**EXERCISE REQUIREMENTS**:
Please retype the entries below exactly, only from their first line through the line containing "Task: Open response history clock icon", leaving every picture out.
── DATA TO PROCESS
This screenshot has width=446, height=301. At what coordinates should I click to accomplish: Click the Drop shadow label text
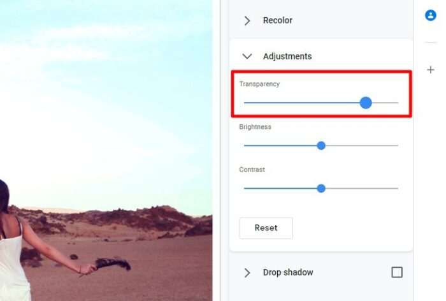tap(288, 272)
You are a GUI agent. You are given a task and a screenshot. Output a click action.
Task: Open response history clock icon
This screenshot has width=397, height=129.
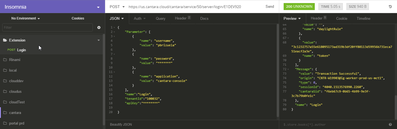point(390,7)
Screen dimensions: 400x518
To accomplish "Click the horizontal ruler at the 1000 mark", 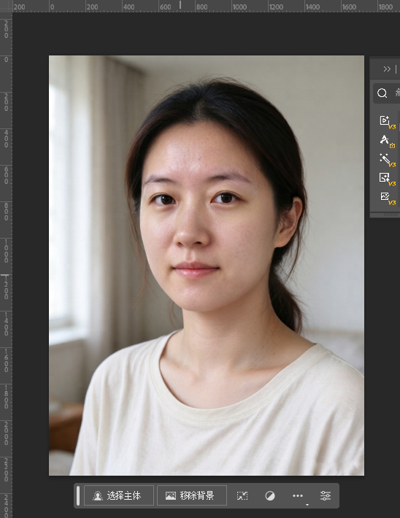I will point(239,7).
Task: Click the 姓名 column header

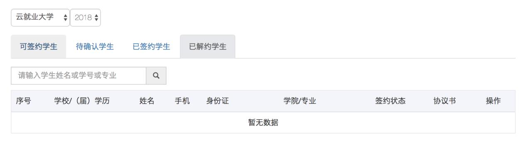Action: [147, 101]
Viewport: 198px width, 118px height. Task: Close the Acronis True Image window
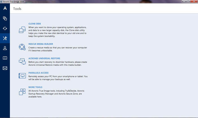pos(194,1)
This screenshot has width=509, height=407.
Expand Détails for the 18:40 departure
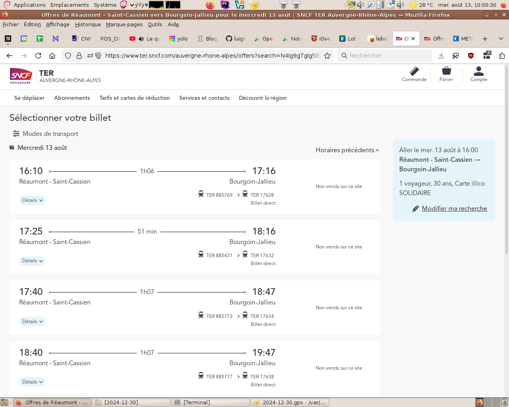[32, 382]
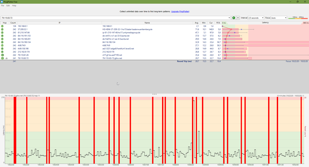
────
**EXERCISE RESULT**:
This screenshot has width=446, height=301. At what coordinates should I click to accomplish: Click the Drop shadow label text
tap(288, 272)
You are a GUI agent. You are given a task and a screenshot. Output a click action.
Task: Open response history clock icon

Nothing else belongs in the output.